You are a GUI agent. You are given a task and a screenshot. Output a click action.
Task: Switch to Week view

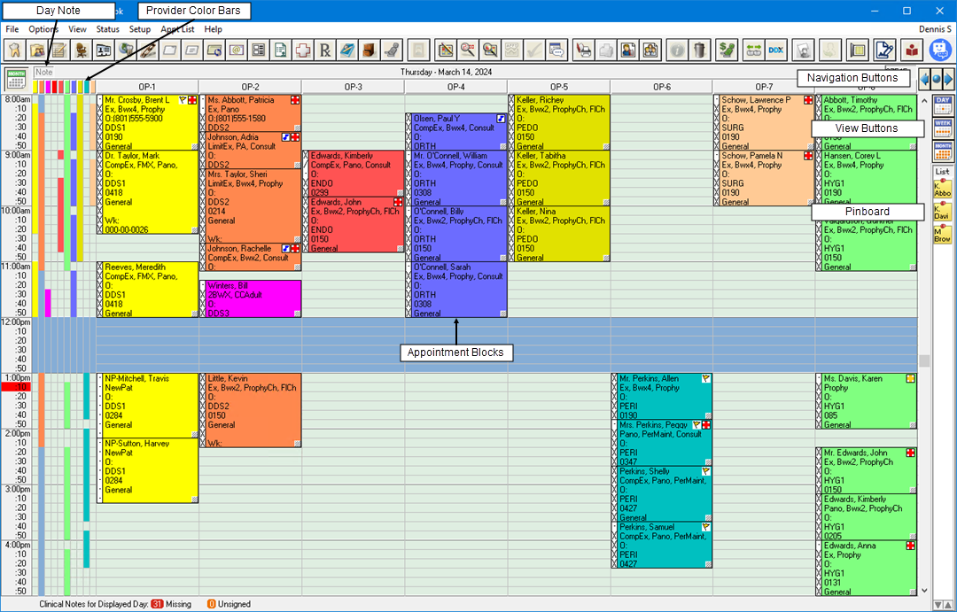(942, 127)
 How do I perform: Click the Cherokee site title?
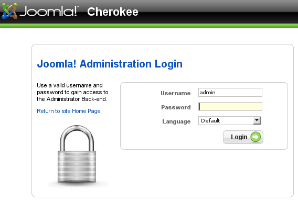tap(113, 12)
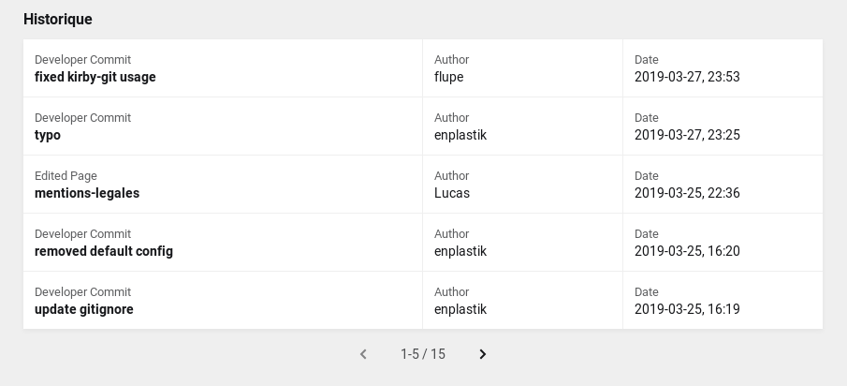Click 'Edited Page' label in third row
Screen dimensions: 847x386
point(66,176)
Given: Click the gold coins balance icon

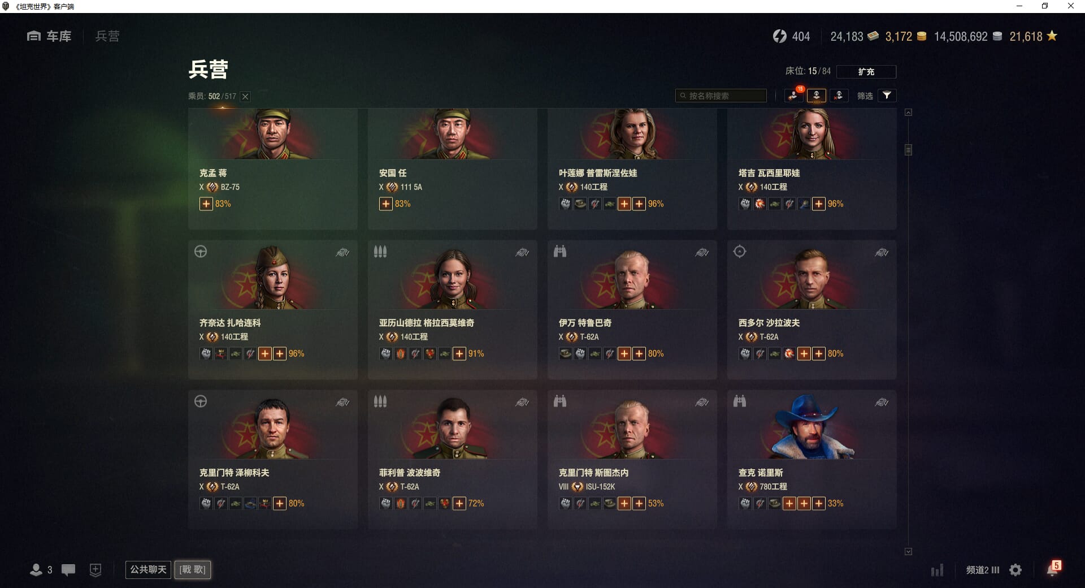Looking at the screenshot, I should click(x=922, y=36).
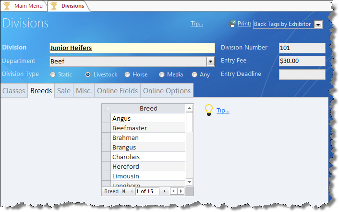Click the trophy icon on Divisions tab
This screenshot has height=212, width=339.
(54, 6)
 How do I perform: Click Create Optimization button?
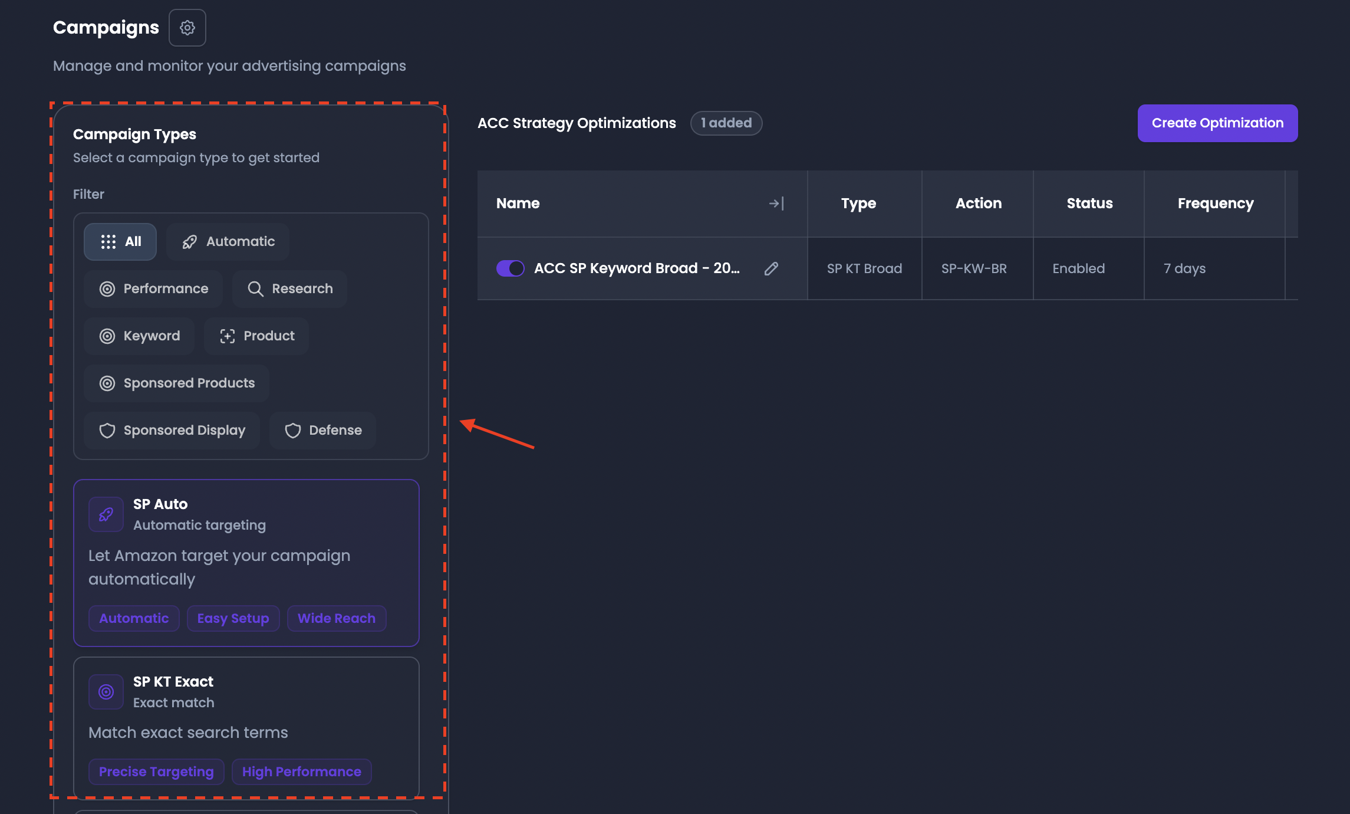point(1217,123)
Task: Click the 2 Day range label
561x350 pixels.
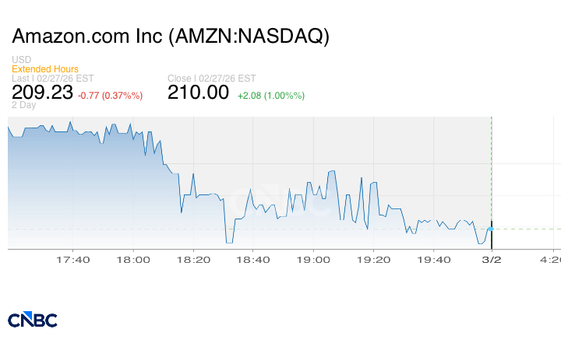Action: point(23,105)
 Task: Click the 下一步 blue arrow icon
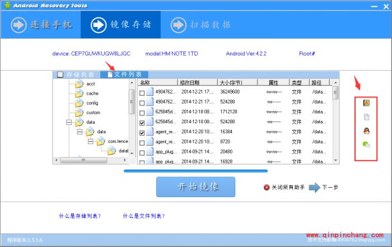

★ ★ ★ ★ ★

REQUEST: Update all of the items above by replacing "How do I perform" with "How can I", keeping everything else the same. Leave the pictures out of your answer.

CORRECT ANSWER:
You are a GUI agent. You are given a task and a screenshot. Output a click action.
Task: Switch to Week view

(942, 127)
 How can I: Click the Cherokee site title?
tap(113, 12)
Click 'Edited Page' label in third row
Screen dimensions: 847x386
point(66,176)
Given: Click the gold coins balance icon

Looking at the screenshot, I should click(x=922, y=36).
Click the trophy icon on Divisions tab
This screenshot has height=212, width=339.
(54, 6)
 How can I: Click Create Optimization button?
point(1217,123)
Task: Click the 2 Day range label
561x350 pixels.
Action: point(23,105)
 Task: Click the 下一步 blue arrow icon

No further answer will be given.